Escreva mais vezes, para equilibrar a qualidade da prosa aqui exposta.
Muito bem,
A mim também me irrita sobremaneira esta mania cretina do "Mercado". Eu até ja tomei as precauções necessarias por forma a que a posteridade NAO saiba que vivi nesta nossa era perfeitamente imbecil.
Dois reparos no entanto :
1. Nenhum idolo se aguenta de pé sozinho, unicamente por magia.
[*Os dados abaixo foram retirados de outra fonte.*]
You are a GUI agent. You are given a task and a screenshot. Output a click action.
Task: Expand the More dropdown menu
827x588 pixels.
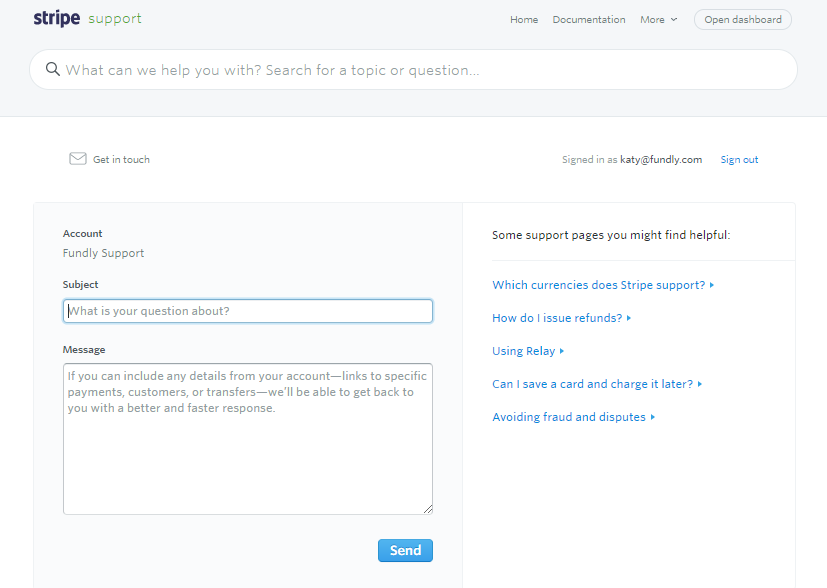(x=658, y=20)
Acontece que as pessoas serão levadas a adorar o Mercado enquanto se convencerem de que as forças que o animam lhes proporcionam, a eles, tee-shirts a 1 euro, iogurtes de tripa de cão ao preço da chuva, viagens à Tailândia mais baratas do que casar uma filha e, em acréscimo, uma lata ululante pespegada ao ouvido que os obriga a pagar uns tustos à TMN de cada vez que se querem inteirar da dificultosa questão de saber onde estão. E sobretudo enquanto continuarem carneiramente convencidas de que, por lhes pedirem apenas uns tustos, eles podem auferir as ditas regalias sem custos. Não meus amigos, isto não é sem custos. Ou então, convenhamos que a operação milagrosa praticada nos matadouros é, também ela, na optica do utilizador que para la corre em filas... sem custo.
Portanto temos todos alguma culpa no cartorio.
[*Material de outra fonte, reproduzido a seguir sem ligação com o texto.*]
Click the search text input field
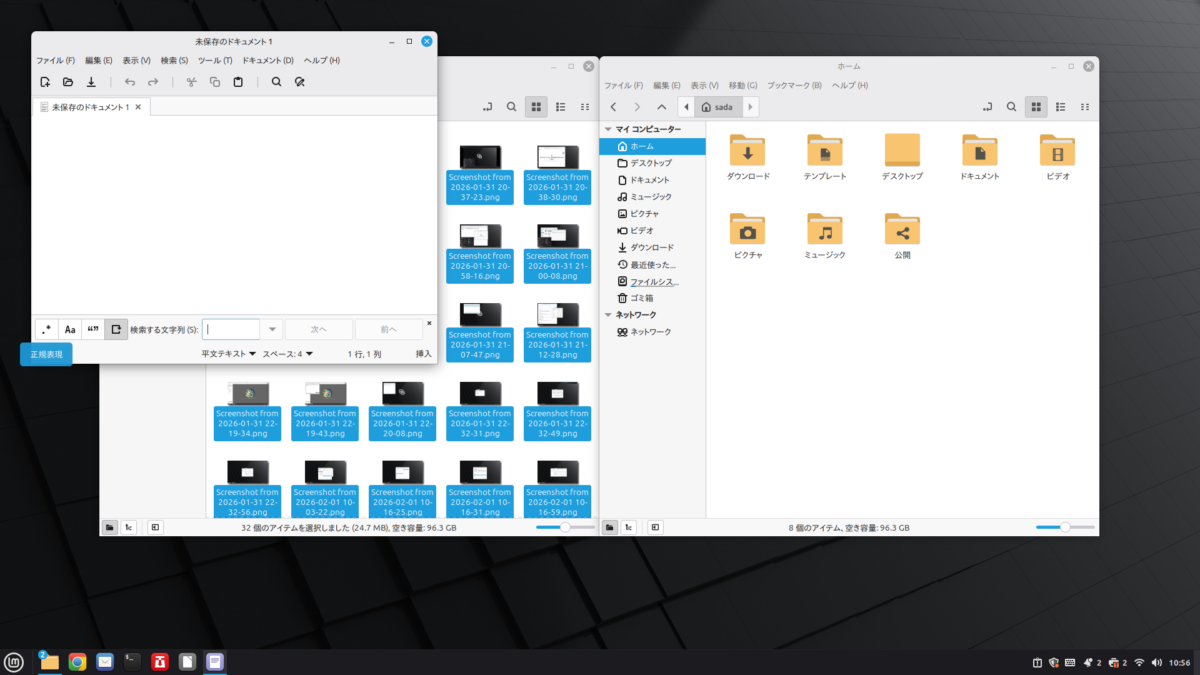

2. Mas o que desorienta ainda mais com esse novo idolo chamado "Mercado", é que os seus cultores se reclamam da ciência, quando esta na cara que falam duma coisa que não tem rigorosamente nada a ver com esta outra realidade, que todos frequentamos pelo menos semanalmente e que da pelo nome, antigo e veneravel, de "mercado". O que mais me provoca arrepios, é vivermos numa sociedade de clérigos, que pretensamente aprenderam a ler a escrever e a contar e sermos pelos vistos totalmente incapazes de nos virarmos para os tais sacerdotes do "Mercado" que se reclamam da ciência, pedindo simplesmente : "ora bem, mercado, dizem vocês ? Troquem la isso por miudos".
Gostamos de sofrer, é o que é, e a nossa tendência para a imbecilidade são varios oceanos.